A decade ago, mainstream retail treated plus-size fashion as an afterthought. The prevailing design philosophy for curvier bodies was simple: hide them. The market was dominated by shapeless, oversized basics in synthetic fabrics.

“The industry was telling women to minimise themselves,” Marsters says.

“It was telling them to shrink and blend into the background. I wanted women to feel stylish and confident.”

Frustrated by the lack of options available from wholesale suppliers, she approached her existing manufacturers and asked if they would extend their size grading specifically for her.

Isla-Maree designs.
Isla-Maree designs.

The first collection consisted of just four pieces, influenced by her own personal style with a slightly bohemian aesthetic. The enthusiastic response to her designs proved that Marsters was on to a good thing but selling at a market stall came with challenges. If it rained and the market was cancelled, she refused to be idle. Instead, Marsters jumped on Facebook Live and started talking.

“I was live selling on the internet back in 2016,” she says.

“Someone would comment, ‘Hey Steph, can I see that dress on?’ and I’d whip off-camera, change into it, and jump right back on screen. It was raw and unfiltered, but it worked. I’d go on the internet with no filter, and quite often with no makeup. Women would look at me and say, ‘She’s just like me.’ Showing up authentically takes the pressure off everyone else.”

This direct-to-consumer intimacy transformed Isla-Maree from a market business into a tight-knit digital ecosystem. Customers didn’t just log on to look at clothes; they logged on to find community.

Stephanie Marsters started plus-size fashion company Isla-Maree from her home in West Auckland.
Stephanie Marsters started plus-size fashion company Isla-Maree from her home in West Auckland.

This loyalty became the brand’s life jacket when the world turned upside down in 2020. Marsters admits she was fearful, crying as she packed up her stock, but the Isla-Maree community rallied.

Turning her home into a studio, Marsters used her 14-year-old son as her photographer.
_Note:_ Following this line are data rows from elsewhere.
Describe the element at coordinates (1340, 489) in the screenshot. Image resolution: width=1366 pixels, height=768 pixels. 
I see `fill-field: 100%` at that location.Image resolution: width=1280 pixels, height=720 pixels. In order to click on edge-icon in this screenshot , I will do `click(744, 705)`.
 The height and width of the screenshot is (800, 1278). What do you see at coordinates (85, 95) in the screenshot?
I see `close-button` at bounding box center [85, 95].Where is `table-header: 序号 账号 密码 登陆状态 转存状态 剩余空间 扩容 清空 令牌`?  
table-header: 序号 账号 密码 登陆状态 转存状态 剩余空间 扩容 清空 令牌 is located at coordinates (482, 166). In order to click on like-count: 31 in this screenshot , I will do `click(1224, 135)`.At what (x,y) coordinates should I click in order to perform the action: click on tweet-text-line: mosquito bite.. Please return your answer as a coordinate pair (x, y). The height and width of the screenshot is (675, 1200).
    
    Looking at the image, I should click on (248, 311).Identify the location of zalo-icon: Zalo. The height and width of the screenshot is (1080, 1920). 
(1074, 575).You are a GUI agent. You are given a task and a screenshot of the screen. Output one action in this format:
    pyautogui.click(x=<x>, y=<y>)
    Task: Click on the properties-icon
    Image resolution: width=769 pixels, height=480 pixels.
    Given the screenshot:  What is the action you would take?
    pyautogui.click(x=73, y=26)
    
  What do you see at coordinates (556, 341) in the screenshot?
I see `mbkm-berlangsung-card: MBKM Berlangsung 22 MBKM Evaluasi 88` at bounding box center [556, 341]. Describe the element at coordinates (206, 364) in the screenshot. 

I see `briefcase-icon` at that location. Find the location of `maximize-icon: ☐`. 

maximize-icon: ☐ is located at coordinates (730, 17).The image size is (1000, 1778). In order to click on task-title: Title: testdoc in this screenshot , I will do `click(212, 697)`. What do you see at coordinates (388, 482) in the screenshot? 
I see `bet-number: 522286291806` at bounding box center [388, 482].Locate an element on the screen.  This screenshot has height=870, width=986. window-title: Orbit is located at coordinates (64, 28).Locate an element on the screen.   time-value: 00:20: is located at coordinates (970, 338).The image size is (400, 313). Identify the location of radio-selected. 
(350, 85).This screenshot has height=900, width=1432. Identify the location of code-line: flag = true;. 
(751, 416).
She went live every day, not to pitch clothes, but to check in on her community’s mental health.

“I’d get online and ask, ‘How are we feeling today? What TikTok dance are we trying?’” she says.

“And they supported us the whole way through. Because of that loyalty, 2022 and 2023 became our biggest years of economic growth.”

The emotional resonance of Isla-Maree is deeply tied to Marsters’ own internal journey toward self-acceptance. The conversation around size inclusivity is not just a commercial sector for her; it is a personal battleground.

“I spent most of my adult life dieting,” she says.

“It wasn’t until about 10 years ago, right around the time I started this brand, that I finally reached peace with myself. When you turn that corner and drop that societal baggage, the pressure vanishes. I want to help other women turn that corner, too.”

That empathy filters through to the physical retail experience at the Isla-Maree store where the design layout prioritises the emotional vulnerability of her clientele. The fitting rooms are spacious and equipped with comfortable seating.

“As a woman in a larger body, the worst feeling is being in a cramped changing room where you bend over and your bum bursts through a curtain.

“We train our staff to be thoughtful. Many women walk into our shop fiercely guarded, so we gently work with them, and often they walk out of the changing room wearing something they never dreamed of, saying it’s the best shopping experience they’ve ever had.”

It means the brand’s ultimate reward isn’t found in its balance sheet, but in the messages that flood Marsters’ inbox.

While maintaining an accessible price point, the label has attracted high-profile customers, including iconic UK comedian Dawn French and New Zealand music legend Anika Moa, but the messages that stick with Marsters are the ones from everyday women.

“A customer’s daughter messaged me recently,” Marsters says, her voice softening.

“Her mother had just passed away, and as they were cleaning out her wardrobe, they realised it was almost entirely filled with Isla-Maree. The daughter wrote to thank me because finding our clothes had given her mother her confidence back in the final years of her life. Her mum used to message me every second day to tell me what compliments she received.

“Those connections are irreplaceable.”